DATA TO USE

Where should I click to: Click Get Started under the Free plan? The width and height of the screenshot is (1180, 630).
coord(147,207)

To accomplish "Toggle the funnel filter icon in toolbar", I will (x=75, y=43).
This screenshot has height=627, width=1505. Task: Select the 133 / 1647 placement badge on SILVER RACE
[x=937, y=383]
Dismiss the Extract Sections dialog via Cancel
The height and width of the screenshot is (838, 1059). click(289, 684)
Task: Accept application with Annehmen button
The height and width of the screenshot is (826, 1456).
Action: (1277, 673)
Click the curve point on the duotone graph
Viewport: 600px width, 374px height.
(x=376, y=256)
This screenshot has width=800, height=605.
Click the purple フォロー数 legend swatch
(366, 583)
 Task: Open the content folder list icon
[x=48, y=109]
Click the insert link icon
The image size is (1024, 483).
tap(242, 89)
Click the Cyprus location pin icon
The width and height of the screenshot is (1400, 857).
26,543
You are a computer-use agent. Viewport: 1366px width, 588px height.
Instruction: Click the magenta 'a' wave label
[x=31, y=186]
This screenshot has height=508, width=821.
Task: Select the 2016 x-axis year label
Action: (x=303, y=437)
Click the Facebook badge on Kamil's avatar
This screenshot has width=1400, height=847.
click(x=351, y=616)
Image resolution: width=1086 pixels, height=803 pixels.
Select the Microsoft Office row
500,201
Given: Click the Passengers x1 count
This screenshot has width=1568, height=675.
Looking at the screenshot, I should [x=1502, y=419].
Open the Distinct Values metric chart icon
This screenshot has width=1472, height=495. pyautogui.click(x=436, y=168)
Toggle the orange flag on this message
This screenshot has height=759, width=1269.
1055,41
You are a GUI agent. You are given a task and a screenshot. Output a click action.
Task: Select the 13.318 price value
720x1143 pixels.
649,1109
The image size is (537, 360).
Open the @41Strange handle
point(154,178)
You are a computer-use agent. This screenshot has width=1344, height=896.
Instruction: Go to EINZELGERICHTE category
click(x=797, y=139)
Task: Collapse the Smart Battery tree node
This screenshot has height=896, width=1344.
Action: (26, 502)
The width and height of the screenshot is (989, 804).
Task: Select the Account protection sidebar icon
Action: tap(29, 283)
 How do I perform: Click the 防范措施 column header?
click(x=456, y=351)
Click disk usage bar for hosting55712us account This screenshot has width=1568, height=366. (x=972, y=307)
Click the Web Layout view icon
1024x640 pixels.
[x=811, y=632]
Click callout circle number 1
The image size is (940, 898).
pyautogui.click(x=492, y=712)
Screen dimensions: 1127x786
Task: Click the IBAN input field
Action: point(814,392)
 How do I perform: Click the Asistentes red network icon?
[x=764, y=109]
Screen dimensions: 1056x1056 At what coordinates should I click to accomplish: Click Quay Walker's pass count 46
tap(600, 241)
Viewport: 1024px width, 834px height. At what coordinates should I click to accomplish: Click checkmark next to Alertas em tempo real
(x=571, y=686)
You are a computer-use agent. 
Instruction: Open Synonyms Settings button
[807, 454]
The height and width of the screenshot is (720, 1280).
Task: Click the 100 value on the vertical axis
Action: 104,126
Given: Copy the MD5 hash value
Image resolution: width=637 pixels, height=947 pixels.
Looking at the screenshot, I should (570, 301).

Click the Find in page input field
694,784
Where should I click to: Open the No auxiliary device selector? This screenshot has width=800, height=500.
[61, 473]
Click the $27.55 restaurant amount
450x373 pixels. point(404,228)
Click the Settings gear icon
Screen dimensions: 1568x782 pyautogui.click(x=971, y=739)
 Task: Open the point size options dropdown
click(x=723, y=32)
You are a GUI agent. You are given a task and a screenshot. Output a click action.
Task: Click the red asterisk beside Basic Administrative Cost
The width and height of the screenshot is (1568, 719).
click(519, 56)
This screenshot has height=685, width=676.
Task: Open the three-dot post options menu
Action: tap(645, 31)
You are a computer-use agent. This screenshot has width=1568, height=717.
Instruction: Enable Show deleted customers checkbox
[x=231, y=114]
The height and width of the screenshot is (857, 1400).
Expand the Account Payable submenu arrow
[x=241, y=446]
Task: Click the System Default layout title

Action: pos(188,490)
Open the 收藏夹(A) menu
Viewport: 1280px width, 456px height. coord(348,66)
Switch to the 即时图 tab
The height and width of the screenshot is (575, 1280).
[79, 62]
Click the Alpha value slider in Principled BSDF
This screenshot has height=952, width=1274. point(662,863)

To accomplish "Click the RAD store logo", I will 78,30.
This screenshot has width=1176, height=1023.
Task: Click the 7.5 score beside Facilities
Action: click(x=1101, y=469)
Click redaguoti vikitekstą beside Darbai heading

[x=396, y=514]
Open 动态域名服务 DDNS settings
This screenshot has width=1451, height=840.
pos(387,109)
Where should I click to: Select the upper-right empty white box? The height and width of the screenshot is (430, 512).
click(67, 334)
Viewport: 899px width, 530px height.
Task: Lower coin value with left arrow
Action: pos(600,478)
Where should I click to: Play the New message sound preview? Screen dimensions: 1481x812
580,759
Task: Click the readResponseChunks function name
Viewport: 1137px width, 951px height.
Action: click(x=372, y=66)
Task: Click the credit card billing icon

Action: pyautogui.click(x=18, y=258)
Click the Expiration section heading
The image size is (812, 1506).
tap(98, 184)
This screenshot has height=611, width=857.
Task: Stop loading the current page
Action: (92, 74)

TASK STATEMENT
The records above are to be printed in full, exactly as they appear.

YOUR SOLUTION
Where should I click to: Click Get Started under the Free plan? The width and height of the screenshot is (1180, 630).
coord(147,207)

To accomplish "Toggle the funnel filter icon in toolbar", I will (x=75, y=43).
This screenshot has height=627, width=1505. Task: Select the 133 / 1647 placement badge on SILVER RACE
[x=937, y=383]
Dismiss the Extract Sections dialog via Cancel
The height and width of the screenshot is (838, 1059). click(289, 684)
Task: Accept application with Annehmen button
The height and width of the screenshot is (826, 1456).
Action: (1277, 673)
Click the curve point on the duotone graph
Viewport: 600px width, 374px height.
(x=376, y=256)
This screenshot has width=800, height=605.
Click the purple フォロー数 legend swatch
(366, 583)
 Task: Open the content folder list icon
[x=48, y=109]
Click the insert link icon
The image size is (1024, 483).
tap(242, 89)
Click the Cyprus location pin icon
The width and height of the screenshot is (1400, 857).
26,543
You are a computer-use agent. Viewport: 1366px width, 588px height.
Instruction: Click the magenta 'a' wave label
[x=31, y=186]
This screenshot has height=508, width=821.
Task: Select the 2016 x-axis year label
Action: (x=303, y=437)
Click the Facebook badge on Kamil's avatar
This screenshot has width=1400, height=847.
click(x=351, y=616)
Image resolution: width=1086 pixels, height=803 pixels.
Select the Microsoft Office row
500,201
Given: Click the Passengers x1 count
This screenshot has width=1568, height=675.
Looking at the screenshot, I should [x=1502, y=419].
Open the Distinct Values metric chart icon
This screenshot has width=1472, height=495. pyautogui.click(x=436, y=168)
Toggle the orange flag on this message
This screenshot has height=759, width=1269.
1055,41
You are a GUI agent. You are given a task and a screenshot. Output a click action.
Task: Select the 13.318 price value
720x1143 pixels.
649,1109
The image size is (537, 360).
Open the @41Strange handle
point(154,178)
You are a computer-use agent. This screenshot has width=1344, height=896.
Instruction: Go to EINZELGERICHTE category
click(x=797, y=139)
Task: Collapse the Smart Battery tree node
This screenshot has height=896, width=1344.
Action: (26, 502)
The width and height of the screenshot is (989, 804).
Task: Select the Account protection sidebar icon
Action: tap(29, 283)
 How do I perform: Click the 防范措施 column header?
click(x=456, y=351)
Click disk usage bar for hosting55712us account This screenshot has width=1568, height=366. (x=972, y=307)
Click the Web Layout view icon
1024x640 pixels.
[x=811, y=632]
Click callout circle number 1
The image size is (940, 898).
pyautogui.click(x=492, y=712)
Screen dimensions: 1127x786
Task: Click the IBAN input field
Action: point(814,392)
 How do I perform: Click the Asistentes red network icon?
[x=764, y=109]
Screen dimensions: 1056x1056 At what coordinates should I click to accomplish: Click Quay Walker's pass count 46
tap(600, 241)
Viewport: 1024px width, 834px height. At what coordinates should I click to accomplish: Click checkmark next to Alertas em tempo real
(x=571, y=686)
You are a computer-use agent. 
Instruction: Open Synonyms Settings button
[807, 454]
The height and width of the screenshot is (720, 1280).
Task: Click the 100 value on the vertical axis
Action: 104,126
Given: Copy the MD5 hash value
Image resolution: width=637 pixels, height=947 pixels.
Looking at the screenshot, I should (570, 301).

Click the Find in page input field
694,784
Where should I click to: Open the No auxiliary device selector? This screenshot has width=800, height=500.
[61, 473]
Click the $27.55 restaurant amount
450x373 pixels. point(404,228)
Click the Settings gear icon
Screen dimensions: 1568x782 pyautogui.click(x=971, y=739)
 Task: Open the point size options dropdown
click(x=723, y=32)
You are a GUI agent. You are given a task and a screenshot. Output a click action.
Task: Click the red asterisk beside Basic Administrative Cost
The width and height of the screenshot is (1568, 719).
click(519, 56)
This screenshot has height=685, width=676.
Task: Open the three-dot post options menu
Action: tap(645, 31)
You are a computer-use agent. This screenshot has width=1568, height=717.
Instruction: Enable Show deleted customers checkbox
[x=231, y=114]
The height and width of the screenshot is (857, 1400).
Expand the Account Payable submenu arrow
[x=241, y=446]
Task: Click the System Default layout title

Action: pos(188,490)
Open the 收藏夹(A) menu
Viewport: 1280px width, 456px height. coord(348,66)
Switch to the 即时图 tab
The height and width of the screenshot is (575, 1280).
[79, 62]
Click the Alpha value slider in Principled BSDF
This screenshot has height=952, width=1274. point(662,863)

To accomplish "Click the RAD store logo", I will 78,30.
This screenshot has width=1176, height=1023.
Task: Click the 7.5 score beside Facilities
Action: click(x=1101, y=469)
Click redaguoti vikitekstą beside Darbai heading

[x=396, y=514]
Open 动态域名服务 DDNS settings
This screenshot has width=1451, height=840.
pos(387,109)
Where should I click to: Select the upper-right empty white box? The height and width of the screenshot is (430, 512).
click(67, 334)
Viewport: 899px width, 530px height.
Task: Lower coin value with left arrow
Action: pos(600,478)
Where should I click to: Play the New message sound preview? Screen dimensions: 1481x812
580,759
Task: Click the readResponseChunks function name
Viewport: 1137px width, 951px height.
Action: click(x=372, y=66)
Task: Click the credit card billing icon

Action: pyautogui.click(x=18, y=258)
Click the Expiration section heading
The image size is (812, 1506).
tap(98, 184)
This screenshot has height=611, width=857.
Task: Stop loading the current page
Action: (92, 74)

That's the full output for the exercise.